In both Parkinson's disease and Huntington's disease, proprioceptive sensory deficits have been suggested to contribute to the motor manifestations of the disease. Here, proprioceptive sensory function was investigated in Parkinson's disease patients, Huntington's disease patients, and healthy control subjects (each group n=8), using proprioception-related evoked potentials. Proprioception-related potentials were elicited by passive index finger movements and measured with high-density EEG. Conventional median nerve somatosensory evoked potentials (mnSEPs) were recorded in the same session. Analysis included amplitude and latency measures from selected scalp electrodes and dipole source reconstruction.
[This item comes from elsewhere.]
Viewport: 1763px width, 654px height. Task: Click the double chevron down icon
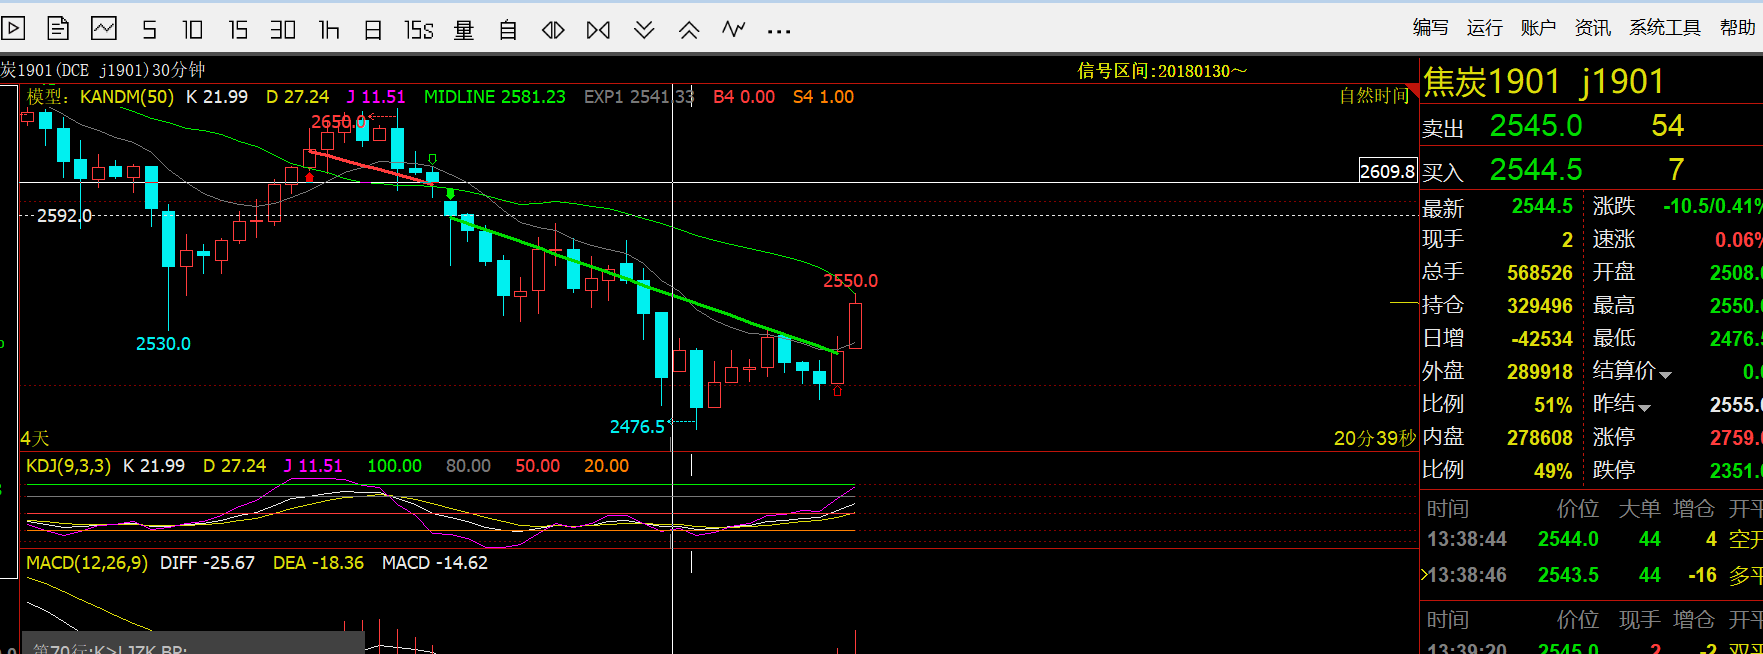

We found a proprioception-related N90 component of normal latency in both Parkinson's disease and Huntington's disease. The source strength of the underlying cortical generator was normal in Parkinson's disease, but marginally reduced in Huntington's disease. Using the source location of the N20-P20 component of the mnSEP as a landmark for postcentral area 3b, the N90 was localized to the precentral motor cortex. At a latency around 170-180 ms proprioception-related potentials were explained by bilateral sensory cortex activation with an altered distribution in Parkinson's disease and a reduction of ipsilateral activation in Huntington's disease. Together, the results show largely normal early proprioception-related potentials, but changes in the cortical processing of kinaesthetic signals at longer latencies in both diseases.